Saved data entries
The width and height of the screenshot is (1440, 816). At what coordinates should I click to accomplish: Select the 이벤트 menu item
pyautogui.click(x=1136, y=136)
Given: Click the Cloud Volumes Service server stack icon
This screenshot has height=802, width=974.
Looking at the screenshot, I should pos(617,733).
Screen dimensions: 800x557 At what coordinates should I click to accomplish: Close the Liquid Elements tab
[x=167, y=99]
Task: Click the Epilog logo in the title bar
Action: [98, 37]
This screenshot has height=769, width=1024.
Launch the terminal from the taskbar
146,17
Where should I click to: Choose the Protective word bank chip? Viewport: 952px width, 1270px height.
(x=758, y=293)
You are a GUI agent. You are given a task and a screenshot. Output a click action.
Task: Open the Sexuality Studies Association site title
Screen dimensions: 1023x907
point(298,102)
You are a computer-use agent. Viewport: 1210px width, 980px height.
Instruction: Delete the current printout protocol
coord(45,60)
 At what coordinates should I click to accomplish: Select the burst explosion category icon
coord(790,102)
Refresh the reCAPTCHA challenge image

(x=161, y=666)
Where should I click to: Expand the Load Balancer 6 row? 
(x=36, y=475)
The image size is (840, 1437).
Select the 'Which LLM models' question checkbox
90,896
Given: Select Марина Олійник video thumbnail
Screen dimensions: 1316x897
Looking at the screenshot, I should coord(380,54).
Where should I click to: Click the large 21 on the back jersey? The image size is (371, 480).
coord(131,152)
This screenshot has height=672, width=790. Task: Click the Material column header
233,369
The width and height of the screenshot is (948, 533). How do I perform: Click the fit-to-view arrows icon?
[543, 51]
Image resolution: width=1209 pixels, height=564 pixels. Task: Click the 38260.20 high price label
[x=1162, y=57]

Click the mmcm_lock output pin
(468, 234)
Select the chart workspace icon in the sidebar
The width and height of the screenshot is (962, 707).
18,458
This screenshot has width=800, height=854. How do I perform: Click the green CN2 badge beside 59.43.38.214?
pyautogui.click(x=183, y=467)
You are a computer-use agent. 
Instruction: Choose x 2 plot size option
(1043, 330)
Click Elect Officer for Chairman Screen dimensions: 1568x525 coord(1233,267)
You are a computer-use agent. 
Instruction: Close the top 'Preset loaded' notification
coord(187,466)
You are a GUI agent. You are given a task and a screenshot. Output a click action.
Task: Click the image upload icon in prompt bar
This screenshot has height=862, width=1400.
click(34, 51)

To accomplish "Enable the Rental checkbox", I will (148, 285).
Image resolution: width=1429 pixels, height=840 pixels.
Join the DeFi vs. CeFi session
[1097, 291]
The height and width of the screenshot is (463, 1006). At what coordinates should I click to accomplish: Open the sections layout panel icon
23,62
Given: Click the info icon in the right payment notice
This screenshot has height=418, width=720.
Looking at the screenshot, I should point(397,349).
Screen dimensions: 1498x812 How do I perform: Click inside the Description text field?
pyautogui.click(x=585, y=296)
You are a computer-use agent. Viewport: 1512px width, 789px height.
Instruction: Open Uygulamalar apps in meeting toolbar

WORK INSTRUCTIONS
Pull out all lines from the entries above in which the word "computer" appears.

TASK RESULT
You are a computer-use agent. Viewport: 1210px width, 980px height.
You are a computer-use agent. 
You are a computer-use agent. 
You are a computer-use agent. Viewport: 1512px width, 789px height.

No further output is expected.